Asparagus. One of the few perennial veggies, asparagus is planted by roots and can produce weeks of nutritious shoots each year for decades. Give asparagus its own patch, so spreading shoots don’t migrate into other crops. Weeds are the main challenge, although plants occasionally are attacked by insects.
Onions, leeks, shallots and garlic. These flavorful plants are among the cheapest, easiest-to-grow crops—just keep them watered.
Lettuce. Leaf types are easiest to grow and keep churning out fresh spring salads until heat turns them bitter. All lettuce is cheap to grow from direct-planted seed. The main adventure is keeping the bunnies from beating you to harvest.
Squash. Excess-harvest jokes about zucchini are legendary, but almost all summer squashes are tireless producers—that is, until either mildew or squash vine borers take them down. But by then, even a short-circuited production will have paid you back royally for the minor cost of seed. Both squash problems are stoppable, or use the same trick as with cucumbers—seed several times so you’ll have a backup supply in the wings.
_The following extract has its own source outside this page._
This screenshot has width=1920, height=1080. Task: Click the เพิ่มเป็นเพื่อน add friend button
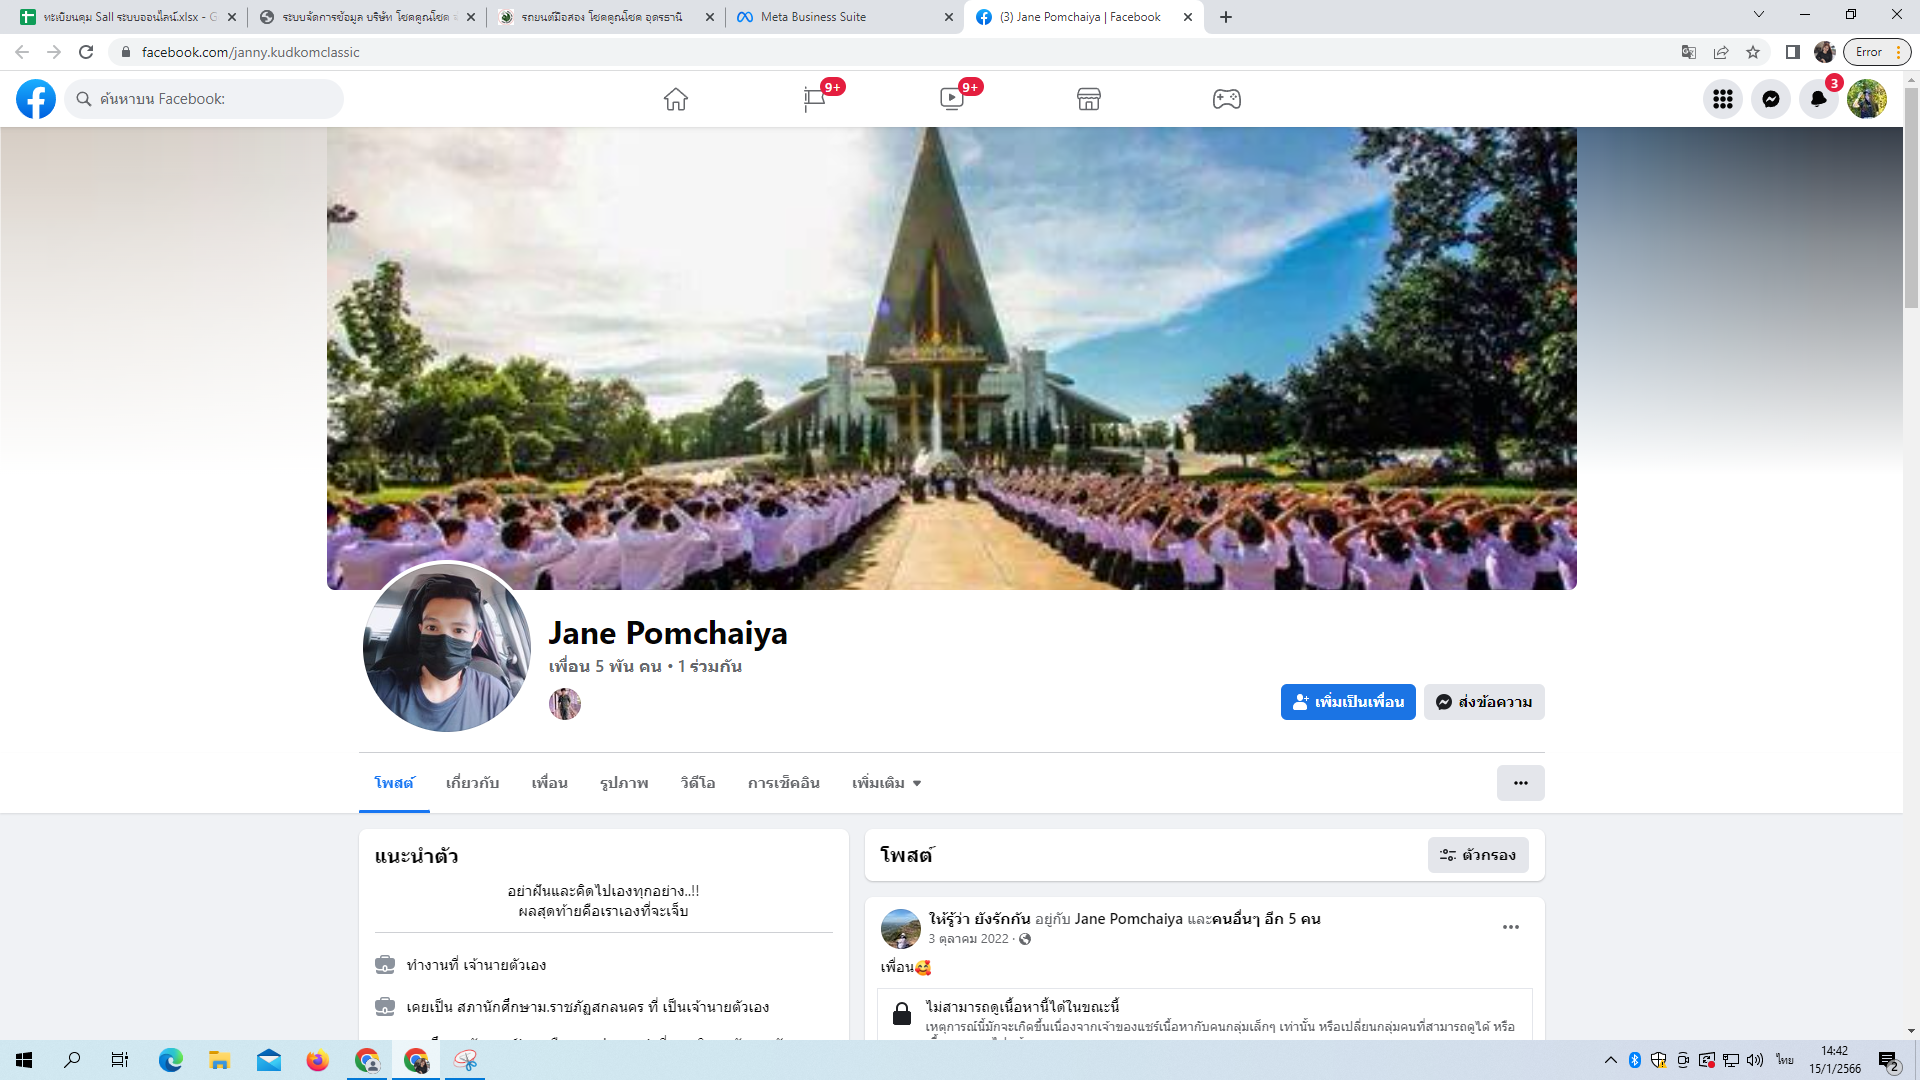(x=1347, y=702)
Rhubarb. Like asparagus, rhubarb is a perennial vegetable. You’ll get years of rhubarb pies and jelly from the stalks your expanding plants will put out each season. Other than rotting in wet clay (a no-no for any vegetable garden), rhubarb is a low-care and long-lasting option. And it’s a bold, tropical-looking plant with its large leaves and reddish stalks, even if you don’t eat it. Note that only the stalks are edible. The leaves are high in oxalic acid and should be cut off when harvesting.
Beans. Bush beans are another inexpensive, seed-grown crop that usually yields several pickings before the pods peter out. Because they’re among the quickest from seed to harvest, beans can go in several times from spring through summer. Pole beans twine up supports and continue yielding for weeks or even months—longer than most bush beans.
Snow peas. Timing is everything with snow peas. Plant seeds from early fall through end of winter as a winter to early-spring crop. Grow the vines up a fence or similar support to save space, and they’ll give you weeks of pod-picking before heat shuts down production.